The promising breaststroker, who was laid low by typhoid weeks before the Senior meet, still proved too good for her experienced rivals in Pune. She claimed the 50M breaststroke gold (34.38 seconds), snatching the title from defending champion AV Jayaveena, and also posted a national mark of 34.29 seconds in the heats. Priyanka also came close to erasing the 100M national record of 1:16.29 which she had created at the Junior Nationals.
“I was disappointed that I could compete only in two events but at the same time I am happy that I was able to race in my pet events. I was down with typhoid after the Junior Nationals. I started training only a few days before the Senior Nationals, so I never thought I could compete here. But I am satisfied to have come up with some good timings,” Priyanka pointed out.
Months before the Pune meet Priyanka sent warning to her rivals by claiming four individual titles in girls Group I category in Chennai. She bettered the 15-year-old national record in the 100M breaststroke and then went on to win 50 and 200 breaststroke, and 200 individual medley crowns to earn the best swimmer award.
“She is very young with lot of potential. There is lot of scope for improvement. Obviously we are targeting the Rio 2016,” said Nihar Ameen, under whom Priyanka is training for the past two years at the Dolphin Aquatics in Bangalore.
Priyanka’s romance with the water began when she was four years old after her father Sanjay Kumar Paliwal, a Supreme Court lawyer, took her to Talkatora pool. “My father was my first coach.

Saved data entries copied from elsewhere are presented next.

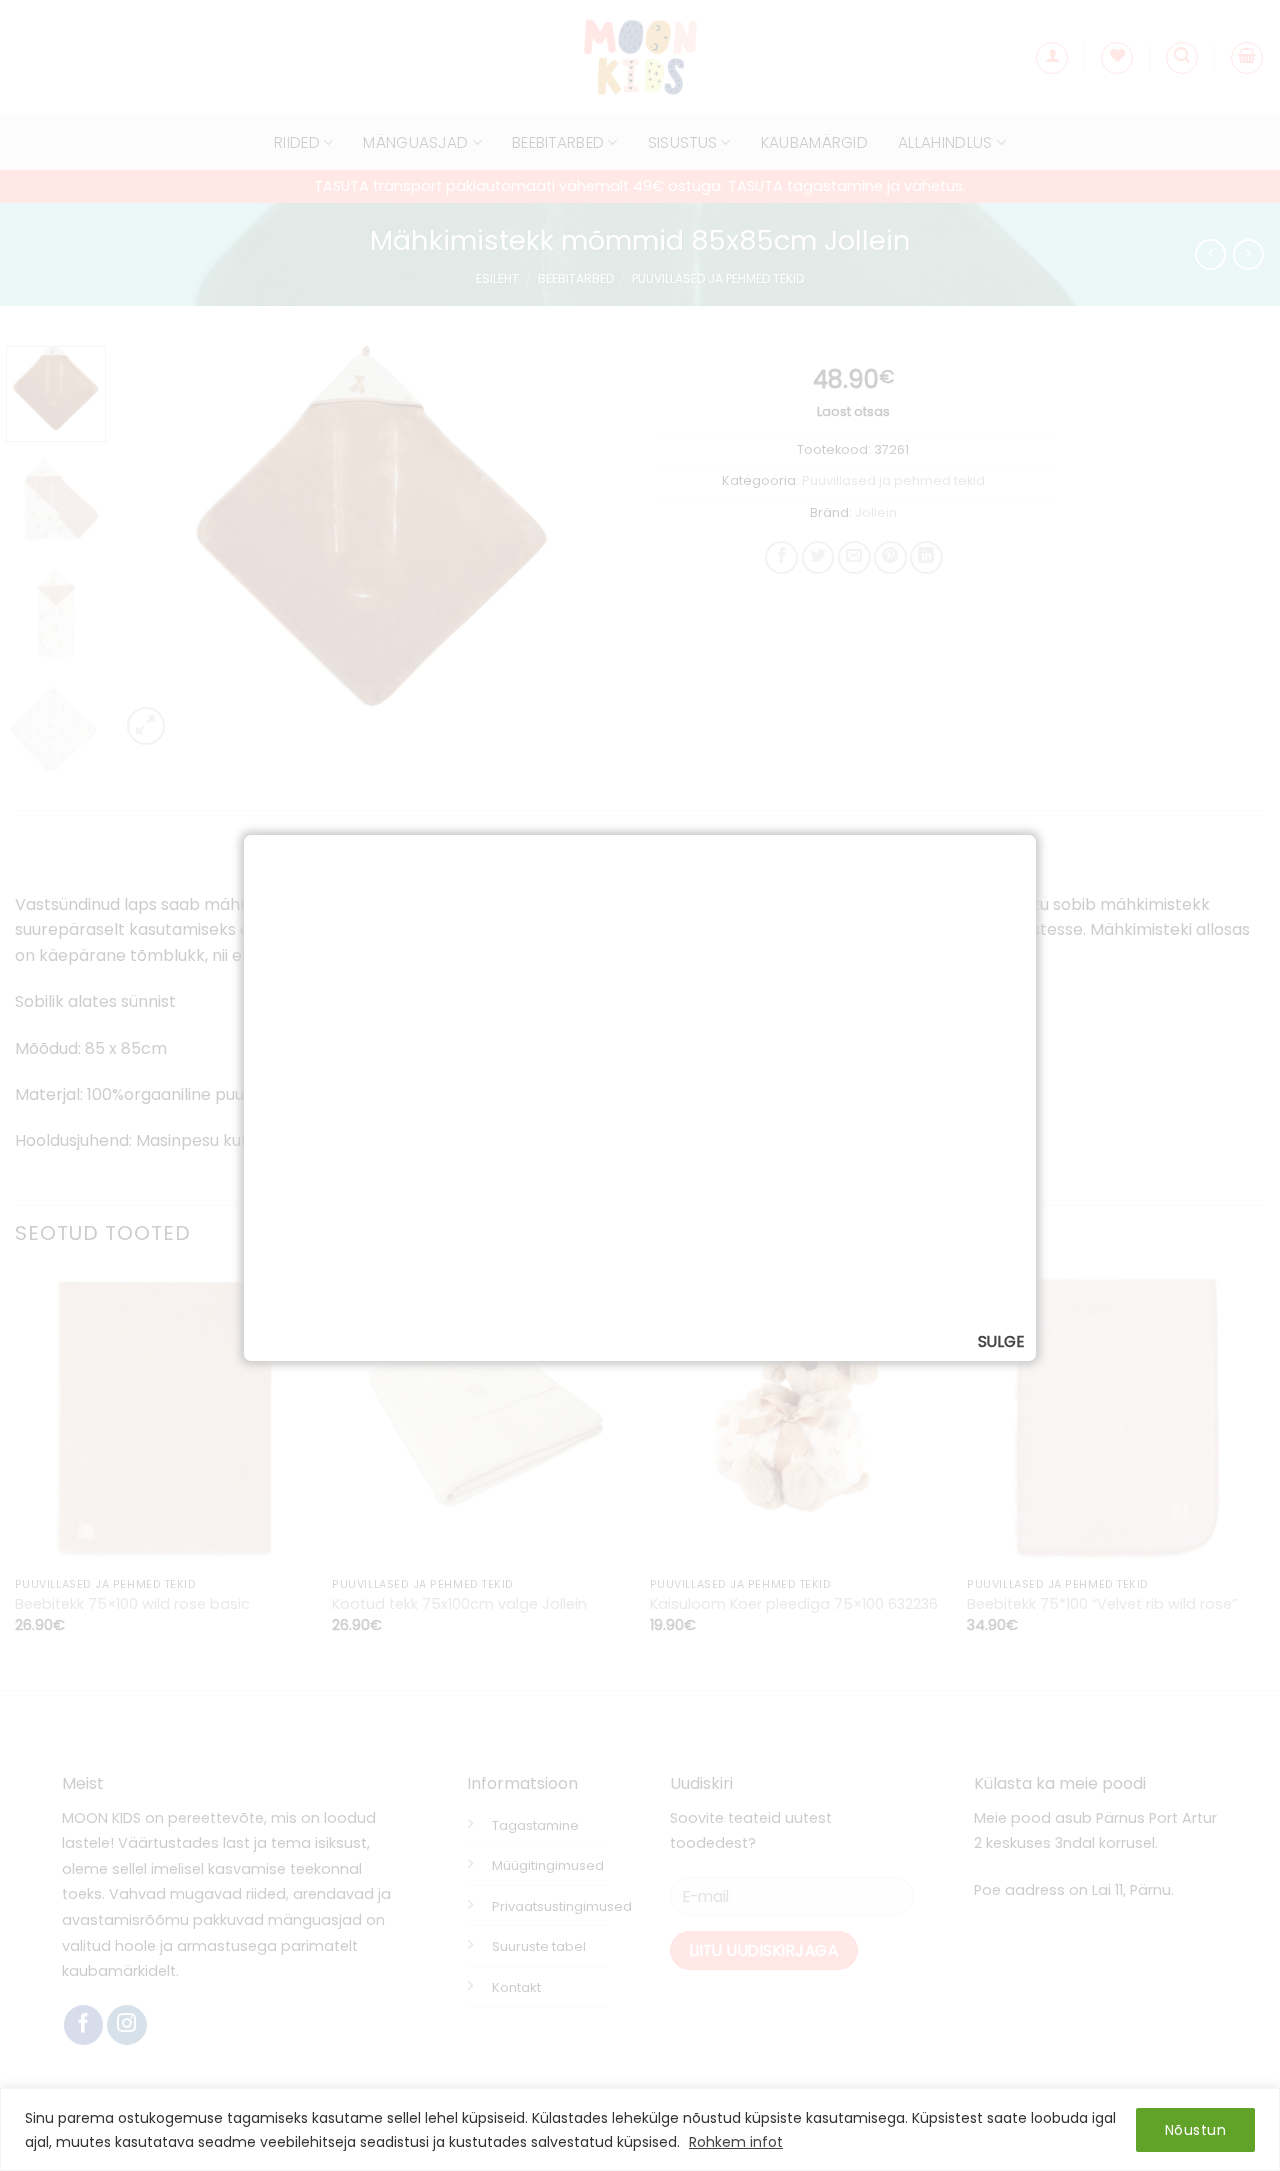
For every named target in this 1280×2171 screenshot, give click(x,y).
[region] (640, 2129)
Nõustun (1195, 2130)
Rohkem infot (736, 2142)
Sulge (1001, 1341)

He taught me the nuances of swimming. Then I started competing in the age-group meets before taking the sport seriously,” said Priyanka.
Six years later after her first plunge into the pool, Priyanka won the 50M breaststroke, her first gold medal, at the 2006 Sub-junior Nationals in Thiruvananthapuram. From then on, winning medals has become a routine affair for the Delhi lass. “Yes, I always want to win gold. But it’s nice to win gold by clocking your personal best,” Priyanka said.
With her main focus in competing at the Rio 2016 Olympics, Priyanka last year travelled to the USA for getting advanced training under noted coach David Marsh at the SwimMAC academy in Carolina.
“I was training under David for the last one year and it really helped me. So I will be continuing my training in the USA but with coordination from Nihar sir. My target is to compete in Rio Olympics. Not just to compete but put up a good show. I am also concentrating on the 2013 World Championship in Rome and other major meets like the 2014 Commonwealth Games in Glasgow,” Priyanka offered.